> Required task:
Switch each occurrence of "Open" in the data below to "View", and reproduce all of the data with nothing else altered.

> Supplied entries:
—————

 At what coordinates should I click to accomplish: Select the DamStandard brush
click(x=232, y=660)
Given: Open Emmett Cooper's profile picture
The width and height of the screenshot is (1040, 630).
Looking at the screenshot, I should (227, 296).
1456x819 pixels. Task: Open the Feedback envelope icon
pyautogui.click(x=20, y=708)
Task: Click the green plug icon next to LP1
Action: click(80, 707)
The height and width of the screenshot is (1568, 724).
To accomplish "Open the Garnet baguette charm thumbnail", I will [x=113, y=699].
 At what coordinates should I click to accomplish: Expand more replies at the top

—————

> Final answer:
 At what coordinates should I click to accomplish: Select the DamStandard brush
click(x=232, y=660)
Given: View Emmett Cooper's profile picture
The width and height of the screenshot is (1040, 630).
Looking at the screenshot, I should (227, 296).
1456x819 pixels. Task: View the Feedback envelope icon
pyautogui.click(x=20, y=708)
Task: Click the green plug icon next to LP1
Action: click(80, 707)
The height and width of the screenshot is (1568, 724).
To accomplish "View the Garnet baguette charm thumbnail", I will [x=113, y=699].
 At what coordinates should I click to accomplish: Expand more replies at the top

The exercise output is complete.